The March contraction in U.S. startup financing—now hovering near $13 billion across seed‑through growth‑stage rounds—reflects a post‑megadeal correction after February’s $110 billion OpenAI infusion. While early‑stage activity remains resilient, late‑stage AI megadeals have stalled, exposing the fragility of capital‑intensive models that depend on sovereign‑backed liquidity and underscoring the need for diversified funding sources in emerging ecosystems.

Middle‑East sovereign wealth vehicles, notably the UAE’s Mubadala and Saudi Arabia’s PIF, are recalibrating allocation strategies toward regional venture platforms that de‑risk downstream exposure. By channeling capital into local limited partners and fund‑of‑funds, these institutions aim to capture early‑stage upside while building indigenous sovereign‑controlled pipelines that can absorb shocks from volatile global equity markets.

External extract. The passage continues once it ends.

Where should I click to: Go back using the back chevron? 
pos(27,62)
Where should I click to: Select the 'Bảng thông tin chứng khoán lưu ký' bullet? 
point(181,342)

Venture capital inflows into MENA’s AI, robotics, and digital infrastructure segments accelerated in early 2026, propelled by sovereign‑funded incubators and state‑linked accelerators. These players are leveraging policy incentives—such as tax holidays and data‑localisation mandates—to attract multinational corporations seeking footholds in a market projected to surpass $50 billion in annual digital spend by 2028.

The convergence of sovereign capital, VC momentum, and targeted infrastructure projects is reshaping the region’s growth trajectory. Integrated smart‑city initiatives, cross‑border data corridors, and 5G roll‑outs are poised to lower entry barriers for high‑margin tech ventures, thereby catalysing a self‑reinforcing cycle of private‑sector investment and public‑sector development that could redefine MENA’s role in the global technology supply chain.